RESUMEN
*Porque la universidad es otra cosa
Resulta paradójico que los beneficios institucionales arduamente conquistados se pongan en riesgo por actitudes que reproducen esquemas de comportamiento ajenos al espíritu universitario. Esas prácticas, que generan paralelismos innecesarios con los partidos políticos, distorsionan los principios fundamentales de convivencia digna que deben cultivarse, preservarse y consolidarse dentro de la academia.
La Universidad Autónoma de Santo Domingo, Primada de América, ha sido históricamente un referente de prácticas democráticas, de movilidad social y de expansión del pensamiento crítico. Ha contribuido a transformar la vida de generaciones, tanto a nivel individual como barrial y nacional. Sin embargo, preocupa la tendencia reciente de emular las lógicas del sistema político partidista del país.
Es urgente rescatar el respeto por la institucionalidad académica. Quienes aspiran a cargos electivos dentro de la universidad deben comprender que la naturaleza de la academia es profundamente distinta a la de los partidos políticos. La universidad no debe ser un apéndice de la lucha electoral ni un terreno para la reproducción del clientelismo.
Ser candidato a una posición académica no equivale a competir por un cargo político. Ser electo para dirigir una unidad académica exige un compromiso ético con la misión universitaria, no una estrategia para perpetuarse en el poder.
Las reformas dentro de la academia, cuando necesarias, deben surgir del consenso razonado del claustro y no de intereses particulares disfrazados de mayoría. La reelección académica, si se contempla, debe estar regulada por los principios de transparencia y responsabilidad institucional, no por la lógica de control político que impera en otras esferas del Estado.
Igualmente, preocupante es el fenómeno del “funcionario electo que deja de ser académico para convertirse en operador político dentro de la universidad”. Este tipo de conducta no solo atenta contra la esencia universitaria, sino que erosiona la credibilidad de la institución ante la sociedad.
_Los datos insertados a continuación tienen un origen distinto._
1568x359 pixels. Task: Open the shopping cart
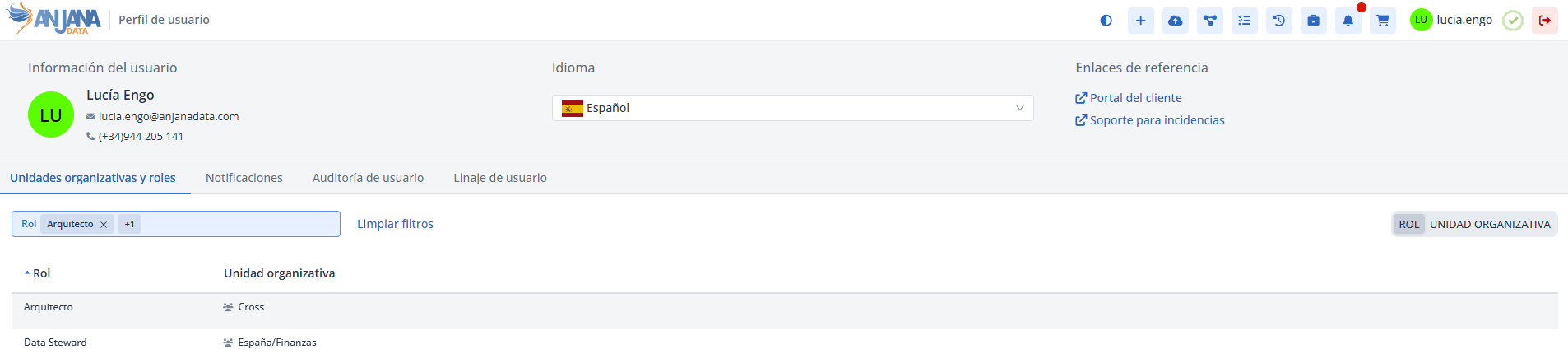tap(1382, 21)
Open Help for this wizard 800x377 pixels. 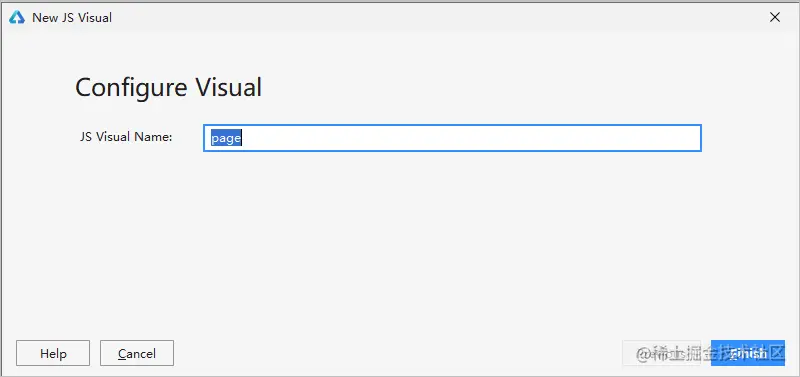click(53, 353)
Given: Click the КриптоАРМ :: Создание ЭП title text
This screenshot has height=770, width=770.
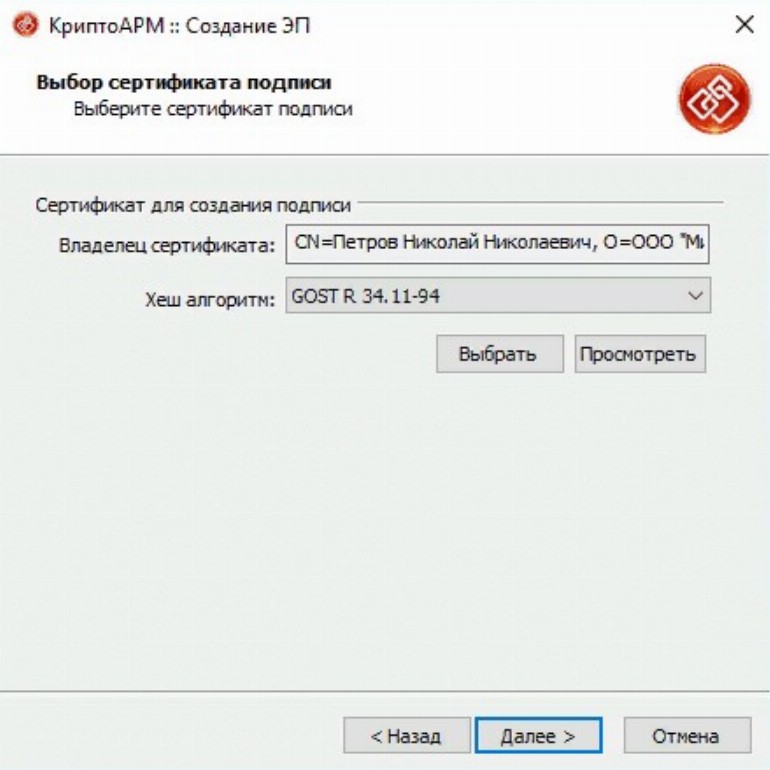Looking at the screenshot, I should (180, 25).
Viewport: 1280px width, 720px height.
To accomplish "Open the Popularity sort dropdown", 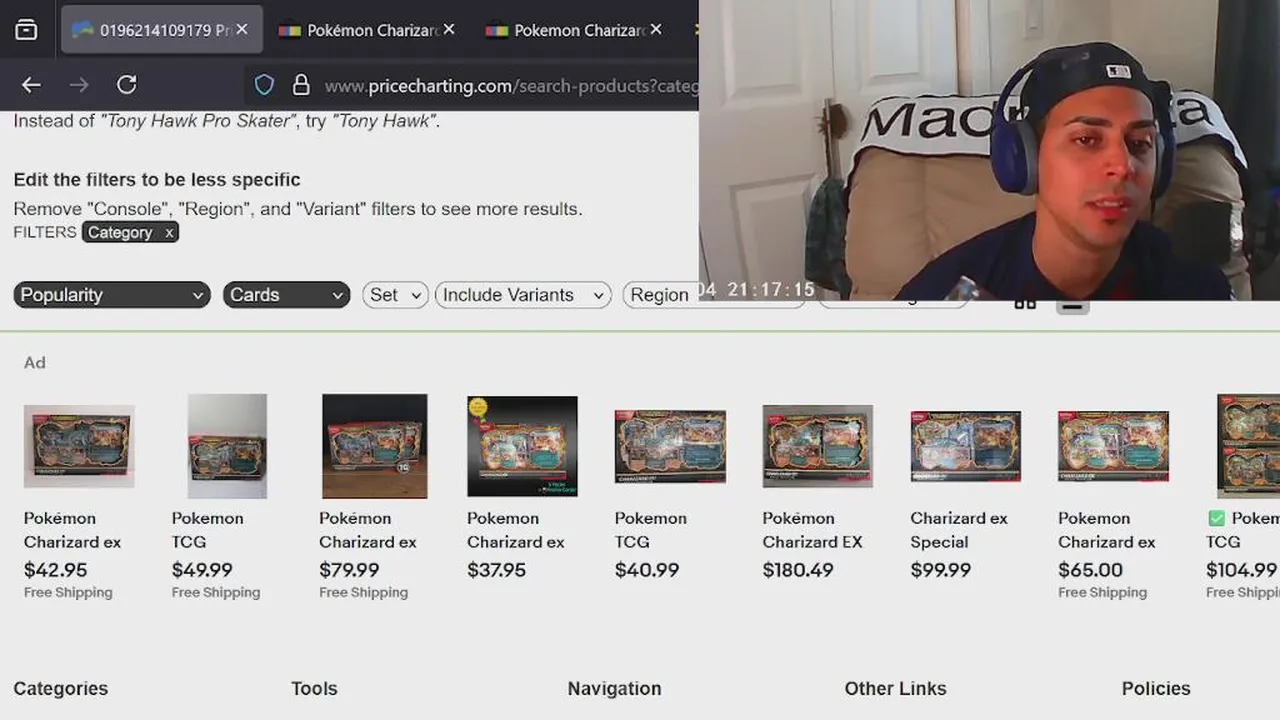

La universidad es otra cosa: es docencia, investigación, extensión y gestión ética del conocimiento. Es la cuna de las ideas, no la oficina alterna de ningún partido. Es gerencia académica, no plataforma electoral.
En resumen, la universidad debe reafirmar su rol como referente institucional. Solo actuando con coherencia entre discurso y práctica, podrá convertirse en un agente transformador real. Solo fortaleciendo su ética interna podrá defenderse de las agresiones externas de quienes, guiados por intereses personales, ven en ella un botín más de su ambición.